WORK TO COMPLETE
Bring together all lines from the listing below that contain the string "will".

INFORMATION GIVEN
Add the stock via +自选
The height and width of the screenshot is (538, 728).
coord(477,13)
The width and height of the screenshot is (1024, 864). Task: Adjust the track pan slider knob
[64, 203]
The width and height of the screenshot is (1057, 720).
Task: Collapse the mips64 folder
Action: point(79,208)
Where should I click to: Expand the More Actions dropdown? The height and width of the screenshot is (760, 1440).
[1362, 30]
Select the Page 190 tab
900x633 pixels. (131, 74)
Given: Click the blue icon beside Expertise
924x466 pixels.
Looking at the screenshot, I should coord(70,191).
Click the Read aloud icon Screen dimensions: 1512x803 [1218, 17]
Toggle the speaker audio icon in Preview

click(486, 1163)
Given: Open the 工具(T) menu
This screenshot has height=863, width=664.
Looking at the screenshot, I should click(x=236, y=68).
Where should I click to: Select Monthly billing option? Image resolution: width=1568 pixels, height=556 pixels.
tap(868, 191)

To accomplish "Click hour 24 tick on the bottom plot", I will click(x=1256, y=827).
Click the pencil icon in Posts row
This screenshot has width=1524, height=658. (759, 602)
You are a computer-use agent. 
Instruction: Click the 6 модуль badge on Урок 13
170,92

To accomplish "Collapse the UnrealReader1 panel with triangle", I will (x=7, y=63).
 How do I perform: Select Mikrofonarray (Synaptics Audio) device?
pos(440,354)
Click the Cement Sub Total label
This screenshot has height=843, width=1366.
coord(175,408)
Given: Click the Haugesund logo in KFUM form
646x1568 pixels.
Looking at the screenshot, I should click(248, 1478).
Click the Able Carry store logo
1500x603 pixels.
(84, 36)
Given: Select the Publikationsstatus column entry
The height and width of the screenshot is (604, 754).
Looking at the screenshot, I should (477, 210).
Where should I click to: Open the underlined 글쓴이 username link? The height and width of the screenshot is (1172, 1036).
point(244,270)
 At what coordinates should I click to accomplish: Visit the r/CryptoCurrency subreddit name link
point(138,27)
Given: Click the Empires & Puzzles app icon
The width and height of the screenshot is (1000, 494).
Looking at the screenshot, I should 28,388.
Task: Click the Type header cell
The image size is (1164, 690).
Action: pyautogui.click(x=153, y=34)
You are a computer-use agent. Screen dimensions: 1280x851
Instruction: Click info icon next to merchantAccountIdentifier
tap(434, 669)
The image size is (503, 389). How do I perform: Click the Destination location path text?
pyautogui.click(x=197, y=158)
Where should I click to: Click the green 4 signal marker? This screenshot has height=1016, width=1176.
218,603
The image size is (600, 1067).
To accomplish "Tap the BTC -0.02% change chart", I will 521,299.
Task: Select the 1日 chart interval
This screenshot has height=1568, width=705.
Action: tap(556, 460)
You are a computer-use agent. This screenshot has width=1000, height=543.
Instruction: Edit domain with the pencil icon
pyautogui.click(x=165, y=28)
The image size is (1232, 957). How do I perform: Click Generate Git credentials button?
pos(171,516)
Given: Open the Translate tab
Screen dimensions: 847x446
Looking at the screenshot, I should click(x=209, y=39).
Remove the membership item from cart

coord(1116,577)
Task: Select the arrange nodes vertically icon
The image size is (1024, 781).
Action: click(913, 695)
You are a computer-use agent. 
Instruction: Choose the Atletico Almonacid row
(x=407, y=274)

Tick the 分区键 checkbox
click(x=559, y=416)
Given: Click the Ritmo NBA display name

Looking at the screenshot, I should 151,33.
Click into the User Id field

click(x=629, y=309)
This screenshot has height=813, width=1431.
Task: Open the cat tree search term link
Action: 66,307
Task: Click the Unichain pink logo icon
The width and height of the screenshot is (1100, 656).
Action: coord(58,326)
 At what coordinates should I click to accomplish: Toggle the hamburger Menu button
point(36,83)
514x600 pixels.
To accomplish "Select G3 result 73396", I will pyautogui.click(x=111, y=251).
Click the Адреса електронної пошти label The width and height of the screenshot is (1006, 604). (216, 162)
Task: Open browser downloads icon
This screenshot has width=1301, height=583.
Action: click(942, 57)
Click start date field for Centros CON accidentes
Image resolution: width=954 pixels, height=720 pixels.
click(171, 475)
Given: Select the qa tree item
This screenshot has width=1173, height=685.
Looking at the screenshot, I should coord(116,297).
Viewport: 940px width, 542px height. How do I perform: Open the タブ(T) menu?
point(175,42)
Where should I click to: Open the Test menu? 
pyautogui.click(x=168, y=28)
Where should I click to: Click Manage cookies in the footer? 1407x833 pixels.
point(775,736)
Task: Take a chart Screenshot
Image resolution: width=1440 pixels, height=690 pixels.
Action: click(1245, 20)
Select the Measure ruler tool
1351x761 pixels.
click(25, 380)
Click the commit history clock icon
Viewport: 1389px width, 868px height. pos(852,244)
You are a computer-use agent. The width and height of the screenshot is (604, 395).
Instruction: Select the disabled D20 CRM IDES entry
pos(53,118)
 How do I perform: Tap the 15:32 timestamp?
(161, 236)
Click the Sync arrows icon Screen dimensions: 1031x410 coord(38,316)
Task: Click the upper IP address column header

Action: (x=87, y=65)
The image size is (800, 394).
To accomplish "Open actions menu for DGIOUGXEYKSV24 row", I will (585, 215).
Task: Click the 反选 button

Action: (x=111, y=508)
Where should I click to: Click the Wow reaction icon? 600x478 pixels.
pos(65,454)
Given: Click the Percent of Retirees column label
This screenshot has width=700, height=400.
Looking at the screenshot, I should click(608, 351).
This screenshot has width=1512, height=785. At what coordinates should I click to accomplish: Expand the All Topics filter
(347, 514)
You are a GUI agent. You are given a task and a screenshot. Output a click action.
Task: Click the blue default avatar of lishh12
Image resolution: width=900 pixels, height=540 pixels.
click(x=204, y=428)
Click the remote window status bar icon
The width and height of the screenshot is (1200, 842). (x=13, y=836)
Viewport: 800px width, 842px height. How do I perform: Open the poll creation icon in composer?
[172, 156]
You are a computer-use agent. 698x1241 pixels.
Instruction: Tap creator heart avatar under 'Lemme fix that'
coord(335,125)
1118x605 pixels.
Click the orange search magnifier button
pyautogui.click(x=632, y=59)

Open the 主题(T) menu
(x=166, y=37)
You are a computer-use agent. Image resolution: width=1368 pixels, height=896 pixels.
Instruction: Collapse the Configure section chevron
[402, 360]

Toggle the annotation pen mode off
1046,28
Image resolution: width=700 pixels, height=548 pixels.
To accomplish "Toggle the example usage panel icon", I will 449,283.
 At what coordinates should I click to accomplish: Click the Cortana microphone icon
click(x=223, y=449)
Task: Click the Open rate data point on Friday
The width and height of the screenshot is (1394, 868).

ANSWER TO THIS PROBLEM
To accomplish "Click hour 24 tick on the bottom plot", I will click(x=1256, y=827).
To accomplish "Collapse the UnrealReader1 panel with triangle", I will (x=7, y=63).
To accomplish "Tap the BTC -0.02% change chart", I will 521,299.
To accomplish "Select G3 result 73396", I will pyautogui.click(x=111, y=251).
To accomplish "Open actions menu for DGIOUGXEYKSV24 row", I will (585, 215).
To accomplish "Toggle the example usage panel icon", I will 449,283.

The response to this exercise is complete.